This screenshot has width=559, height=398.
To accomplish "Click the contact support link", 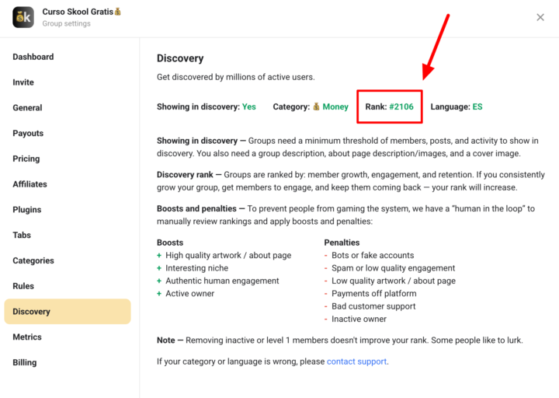I will click(x=356, y=361).
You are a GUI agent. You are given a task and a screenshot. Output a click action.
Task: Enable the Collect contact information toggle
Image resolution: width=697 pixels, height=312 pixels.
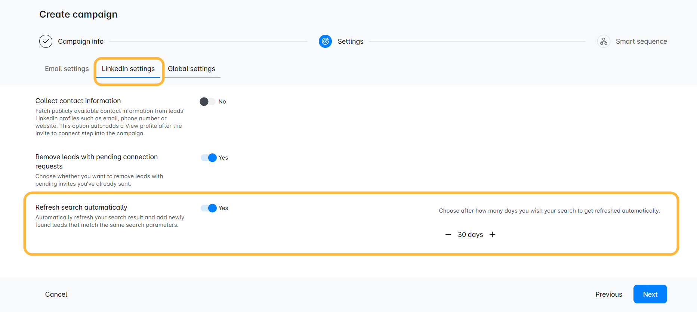(207, 102)
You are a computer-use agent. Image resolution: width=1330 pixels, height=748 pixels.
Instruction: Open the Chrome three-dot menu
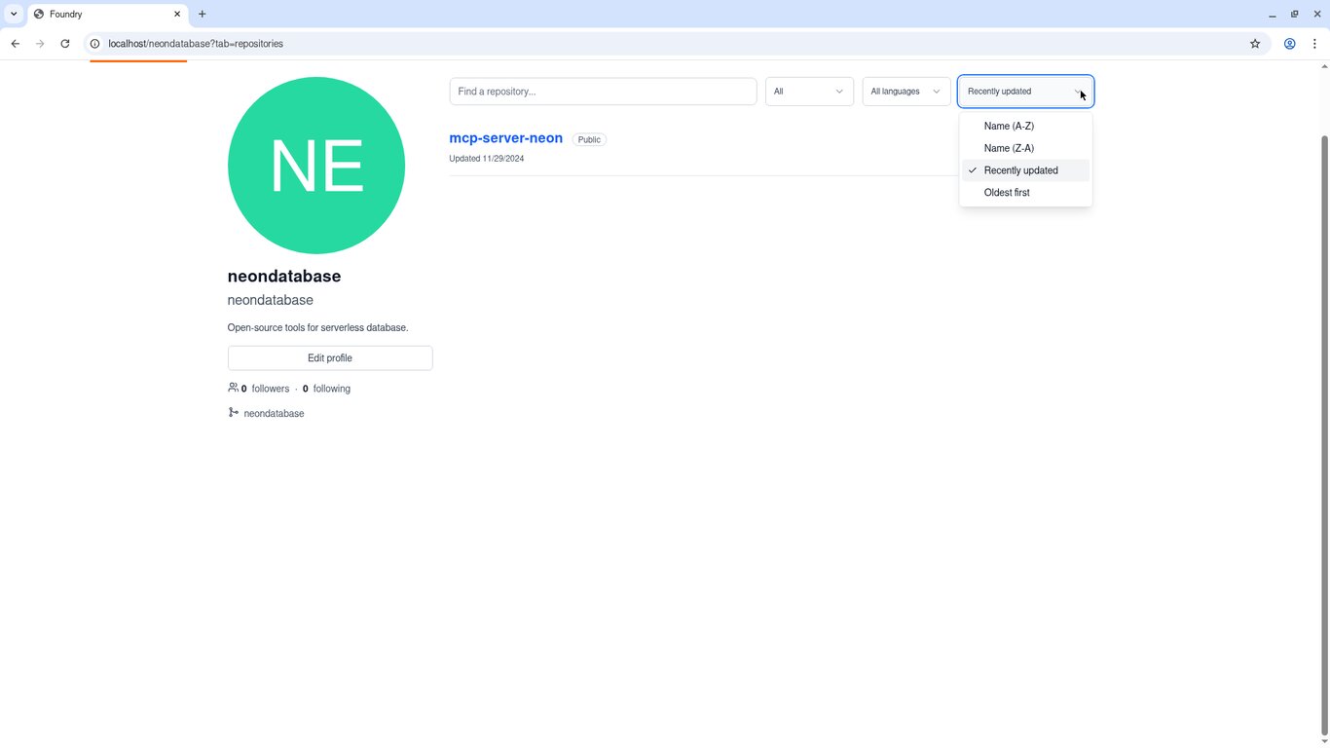(x=1314, y=44)
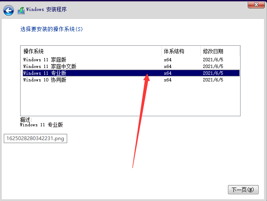
Task: Click the 1625028280342231.png tooltip label
Action: 35,138
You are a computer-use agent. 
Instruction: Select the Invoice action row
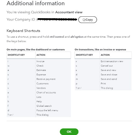click(x=39, y=61)
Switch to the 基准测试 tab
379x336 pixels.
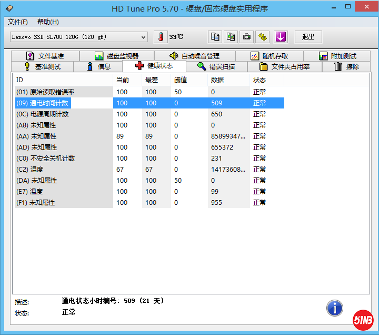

— Exercise details —
Please copy the lines exactly, beginning at the one containing "You are a computer-use agent. Image" and ending at the last line of the records above, both included, with the pictures left out.

— Completed exercise —
You are a computer-use agent. Image resolution: width=1330 pixels, height=748 pixels.
Instruction: Open the Chrome three-dot menu
(x=1314, y=44)
Task: Click the 1625028280342231.png tooltip label
Action: 35,138
You are a computer-use agent. 
Instruction: Select the Invoice action row
click(x=39, y=61)
Switch to the 基准测试 tab
379x336 pixels.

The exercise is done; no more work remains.